Sorry, I should have been more clear: she has not met the threshold for PIP. I believe she has very much met the threshold to pass probation.

But surely passing probation involves all aspects of her approach to the job, behaviour included?

Never mind the generational labels; this kind of thing has the potential to destabilise the whole team if you're not careful, so I'd be using your minuted talk tomorrow to discuss possible improvements in this area and using her response to inform a decision about extending probation

Much better IME to address these things early, before the red flag attitudes become entrenched, probation's passed and you reach a position where it's harder to get rid

HebburnPokemon · 25/02/2024 13:58

@pikkumyy77 “Complaining is a problem for you but not necessarily a real problem in terms of her work?”

yes, I’m pretty confident everyone else thinks she’s fantastic. So the imposter in me worries my management isn’t up to scratch here.

Re: evaluating her work, she has cried to me on several occasions when receiving constructive feedback; even when colleagues have been careful to deliver “a shit sandwich” so there’s compliments mixed in.

OP posts:
MCOut · 25/02/2024 14:05

If you have to take over aspects of her job, then only some of her work is to an excellent standard. You need to address the behaviour. You should be able to extend her probation on that basis.

Crying to this extent is not normal and she needs to address this outside of work. If you have an EAP direct her to that so she can get some help with that. The thing is you don’t want to discourage her from raising genuine concerns around her capacity or ability to deliver a piece of work. That will cause you more problems. Regarding going AWOL, if you need her can you get hold of her? Does she have your messenger on her phone for example? If she’s getting her work done on time and is contactable I personally wouldn’t mind this.
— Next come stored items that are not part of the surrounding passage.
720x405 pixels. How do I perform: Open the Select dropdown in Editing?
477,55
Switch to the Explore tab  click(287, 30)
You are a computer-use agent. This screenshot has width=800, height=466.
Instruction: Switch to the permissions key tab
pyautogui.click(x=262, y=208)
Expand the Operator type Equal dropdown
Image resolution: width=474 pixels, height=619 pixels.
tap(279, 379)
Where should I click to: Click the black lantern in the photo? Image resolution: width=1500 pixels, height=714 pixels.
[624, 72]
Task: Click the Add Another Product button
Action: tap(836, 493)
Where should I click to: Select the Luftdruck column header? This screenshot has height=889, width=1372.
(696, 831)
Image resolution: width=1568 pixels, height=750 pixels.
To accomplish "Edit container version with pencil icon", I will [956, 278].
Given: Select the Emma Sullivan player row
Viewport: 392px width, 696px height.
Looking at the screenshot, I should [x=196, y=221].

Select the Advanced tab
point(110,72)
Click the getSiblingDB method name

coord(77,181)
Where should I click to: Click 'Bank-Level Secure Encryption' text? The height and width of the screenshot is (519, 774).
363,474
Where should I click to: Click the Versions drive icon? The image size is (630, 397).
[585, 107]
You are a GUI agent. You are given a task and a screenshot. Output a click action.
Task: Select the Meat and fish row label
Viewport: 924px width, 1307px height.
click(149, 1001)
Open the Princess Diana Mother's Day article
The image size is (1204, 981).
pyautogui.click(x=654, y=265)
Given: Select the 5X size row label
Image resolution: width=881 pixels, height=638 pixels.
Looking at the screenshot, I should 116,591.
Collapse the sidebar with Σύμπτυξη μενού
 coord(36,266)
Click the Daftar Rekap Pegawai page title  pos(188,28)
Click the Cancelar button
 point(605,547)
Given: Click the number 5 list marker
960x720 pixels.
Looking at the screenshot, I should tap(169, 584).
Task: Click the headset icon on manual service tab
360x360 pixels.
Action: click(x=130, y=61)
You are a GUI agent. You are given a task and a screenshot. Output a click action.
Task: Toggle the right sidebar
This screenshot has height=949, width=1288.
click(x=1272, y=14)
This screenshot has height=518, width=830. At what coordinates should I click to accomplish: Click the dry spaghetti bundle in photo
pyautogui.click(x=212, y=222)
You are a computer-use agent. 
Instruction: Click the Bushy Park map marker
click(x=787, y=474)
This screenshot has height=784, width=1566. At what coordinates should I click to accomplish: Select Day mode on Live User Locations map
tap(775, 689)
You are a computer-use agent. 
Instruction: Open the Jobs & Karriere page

To address the complaining, give her a detailed job description, set out your expectations very clearly and give her a capability/ competency matrix which illustrates how she can progress to the next grade (have a look on Google for examples). Set 2/3 objectives for her probation which will help her develop a competency listed.

BadSkiingMum · 25/02/2024 14:07

I think new line management relationships always benefit from starting off a bit more formally. Then you can ease off as time passes.

One-to-one meetings are supervision and reviewing progress with tasks, rather than ‘Tell me how you are…’ sessions. I always have a structure or simple agenda in place even for a 1-1 meeting.

However, I do think that tears can be weaponised in the workplace to manipulate or gain sympathy - I have been on the receiving end of this as a colleague more than once! Not on, really.

Is there a criteria around having a positive attitude towards work and colleagues?

HebburnPokemon · 25/02/2024 14:10

rookiemere · 25/02/2024 13:21

I wouldn't start describing in detail what you do.But I would ask her what she is doing that she thinks is many grades above her JD, and then walk her through why it's a reasonable expectation- if indeed it is.

Thank you. I’m going to ask her for specifics and really get to the bottom of it.